Assigned task: From the data below, copy out every line in which the word "Expand" occurs.

Exercise data:
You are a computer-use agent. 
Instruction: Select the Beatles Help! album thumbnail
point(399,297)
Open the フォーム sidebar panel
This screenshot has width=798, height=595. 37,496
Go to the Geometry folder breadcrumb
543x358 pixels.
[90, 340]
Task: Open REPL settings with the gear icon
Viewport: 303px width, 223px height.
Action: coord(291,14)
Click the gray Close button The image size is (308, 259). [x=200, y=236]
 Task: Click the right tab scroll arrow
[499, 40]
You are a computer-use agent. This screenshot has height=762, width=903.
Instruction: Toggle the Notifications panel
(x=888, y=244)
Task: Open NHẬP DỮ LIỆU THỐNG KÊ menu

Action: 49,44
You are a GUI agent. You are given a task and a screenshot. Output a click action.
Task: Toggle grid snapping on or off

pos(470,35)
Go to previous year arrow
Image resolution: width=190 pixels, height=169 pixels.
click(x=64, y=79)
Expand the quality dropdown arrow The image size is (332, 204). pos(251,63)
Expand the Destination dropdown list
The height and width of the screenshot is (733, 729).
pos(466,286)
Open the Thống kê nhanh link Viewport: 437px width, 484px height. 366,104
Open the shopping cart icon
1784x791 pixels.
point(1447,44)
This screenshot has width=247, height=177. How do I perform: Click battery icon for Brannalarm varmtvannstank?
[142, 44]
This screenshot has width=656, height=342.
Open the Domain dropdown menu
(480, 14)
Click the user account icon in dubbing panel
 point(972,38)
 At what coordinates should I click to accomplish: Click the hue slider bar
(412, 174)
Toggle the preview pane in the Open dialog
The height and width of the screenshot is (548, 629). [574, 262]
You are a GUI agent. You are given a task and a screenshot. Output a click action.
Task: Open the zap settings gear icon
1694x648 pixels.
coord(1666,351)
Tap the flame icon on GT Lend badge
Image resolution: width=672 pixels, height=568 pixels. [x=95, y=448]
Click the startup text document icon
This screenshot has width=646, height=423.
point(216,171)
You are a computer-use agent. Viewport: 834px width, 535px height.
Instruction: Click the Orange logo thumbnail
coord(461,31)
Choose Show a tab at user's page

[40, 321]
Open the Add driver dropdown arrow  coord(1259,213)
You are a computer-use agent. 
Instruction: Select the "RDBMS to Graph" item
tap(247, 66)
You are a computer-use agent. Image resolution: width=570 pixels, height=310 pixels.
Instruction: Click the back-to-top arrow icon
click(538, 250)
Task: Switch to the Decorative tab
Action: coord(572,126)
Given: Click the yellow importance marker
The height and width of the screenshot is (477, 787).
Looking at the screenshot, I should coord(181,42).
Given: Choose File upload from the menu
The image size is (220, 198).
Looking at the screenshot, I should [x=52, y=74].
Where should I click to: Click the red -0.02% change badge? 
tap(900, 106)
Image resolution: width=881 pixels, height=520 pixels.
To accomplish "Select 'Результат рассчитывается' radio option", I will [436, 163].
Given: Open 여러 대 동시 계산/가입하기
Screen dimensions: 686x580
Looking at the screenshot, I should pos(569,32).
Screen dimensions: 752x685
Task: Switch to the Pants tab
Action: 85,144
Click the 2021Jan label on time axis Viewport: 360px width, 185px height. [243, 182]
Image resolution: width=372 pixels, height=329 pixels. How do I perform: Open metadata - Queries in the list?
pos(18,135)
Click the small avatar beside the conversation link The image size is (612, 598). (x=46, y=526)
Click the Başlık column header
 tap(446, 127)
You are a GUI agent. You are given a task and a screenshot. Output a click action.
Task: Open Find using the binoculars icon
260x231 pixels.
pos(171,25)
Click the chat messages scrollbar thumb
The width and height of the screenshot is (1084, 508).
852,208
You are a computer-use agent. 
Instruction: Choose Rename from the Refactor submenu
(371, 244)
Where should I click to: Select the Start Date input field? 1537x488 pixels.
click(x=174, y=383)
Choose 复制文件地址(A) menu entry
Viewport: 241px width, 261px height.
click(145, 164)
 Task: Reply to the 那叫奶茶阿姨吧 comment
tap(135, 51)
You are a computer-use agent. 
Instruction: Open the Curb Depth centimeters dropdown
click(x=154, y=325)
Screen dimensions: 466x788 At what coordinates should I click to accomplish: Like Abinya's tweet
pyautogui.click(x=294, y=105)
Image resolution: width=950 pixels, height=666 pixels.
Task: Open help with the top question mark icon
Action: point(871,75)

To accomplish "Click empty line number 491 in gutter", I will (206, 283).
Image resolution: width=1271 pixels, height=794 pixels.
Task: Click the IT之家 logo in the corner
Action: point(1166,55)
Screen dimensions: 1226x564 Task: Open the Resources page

Result of this task:
Expand the quality dropdown arrow The image size is (332, 204). pos(251,63)
Expand the Destination dropdown list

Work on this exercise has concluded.